### TO DO
a. In the SD card forum thread, which store does markfish say sells a blank SanDisk pack for about $15?
b. Write what comes next in the forum thread about SD cards, picking up right after the last line shown.

### TEXT PROVIDED

## start

# sd card



## louie (Sep 25, 2010)

what kind of sd card do i need for my hds 8


----------



## crappiedude (Mar 12, 2006)

I think mine's a San Disc, probably 2 GB. i really don't think it matters too much.


----------



## louie (Sep 25, 2010)

thanks crappiedude


----------



## markfish (Nov 22, 2007)

well im not sure on your my new lowrance elite 5 dis,takes the new micro sd card and have not found one yet gander dont sell the like the hoy maps but its says i gan order them and it shouild say in your book or on line 2gb, no bigger,well im going to wait till i get to try it out before spending 200.00 on a card,but if your looking for a blank walmart has the sandisk with both cards in the pack for like 15.00 thats a regular size and the new micro,in the 2gb.markfish


----------



## greendragon (Sep 20, 2007)

## end

Source data
## start

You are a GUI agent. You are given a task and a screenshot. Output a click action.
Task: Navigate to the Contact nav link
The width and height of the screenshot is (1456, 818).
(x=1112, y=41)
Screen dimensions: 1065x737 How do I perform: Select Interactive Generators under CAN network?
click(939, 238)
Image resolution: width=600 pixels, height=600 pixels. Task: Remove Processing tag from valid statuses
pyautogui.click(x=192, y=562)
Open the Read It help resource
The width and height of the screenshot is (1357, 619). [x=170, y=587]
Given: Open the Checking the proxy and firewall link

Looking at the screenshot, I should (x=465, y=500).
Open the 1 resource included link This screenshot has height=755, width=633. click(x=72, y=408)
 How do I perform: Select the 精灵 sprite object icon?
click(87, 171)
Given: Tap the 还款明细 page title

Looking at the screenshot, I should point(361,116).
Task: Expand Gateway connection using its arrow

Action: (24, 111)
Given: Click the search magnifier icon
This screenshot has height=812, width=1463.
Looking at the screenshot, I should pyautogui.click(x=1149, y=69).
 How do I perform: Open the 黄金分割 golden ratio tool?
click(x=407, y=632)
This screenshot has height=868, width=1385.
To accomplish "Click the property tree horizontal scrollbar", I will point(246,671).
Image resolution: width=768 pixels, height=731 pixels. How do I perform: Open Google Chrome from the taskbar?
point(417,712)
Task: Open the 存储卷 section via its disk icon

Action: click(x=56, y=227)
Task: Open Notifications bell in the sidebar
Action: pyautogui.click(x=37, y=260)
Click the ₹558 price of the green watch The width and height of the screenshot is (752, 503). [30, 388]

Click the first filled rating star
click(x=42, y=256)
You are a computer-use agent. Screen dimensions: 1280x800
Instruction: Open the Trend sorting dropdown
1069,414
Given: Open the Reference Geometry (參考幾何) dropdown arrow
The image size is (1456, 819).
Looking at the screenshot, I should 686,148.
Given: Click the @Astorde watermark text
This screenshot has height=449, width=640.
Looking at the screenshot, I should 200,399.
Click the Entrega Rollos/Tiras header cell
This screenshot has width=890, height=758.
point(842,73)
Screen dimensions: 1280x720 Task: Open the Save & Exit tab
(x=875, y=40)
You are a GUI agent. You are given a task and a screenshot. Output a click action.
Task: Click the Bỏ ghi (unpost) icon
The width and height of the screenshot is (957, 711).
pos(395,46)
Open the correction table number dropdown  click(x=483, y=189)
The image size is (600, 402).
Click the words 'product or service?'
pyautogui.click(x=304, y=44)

## end

### ANSWERS FOR THIS EXERCISE
a. Walmart

b.
Staples has the SD and SDHC cards.


----------



## saugmon (Jun 14, 2006)

website says SD,MMC card slot in the specs. http://lr.factoryoutletstore.com/de...-hds-8-gen2-base-usa-w-83-200-transducer.html

Staple's have the sandisc 4 gb sdhc card for $5,8 gb for $10,and 16 gb card for $15 this week.


----------



## Guest (Feb 22, 2012)

Don't go too big, some format issues if you try to use a big one. The unit will not be able to read it.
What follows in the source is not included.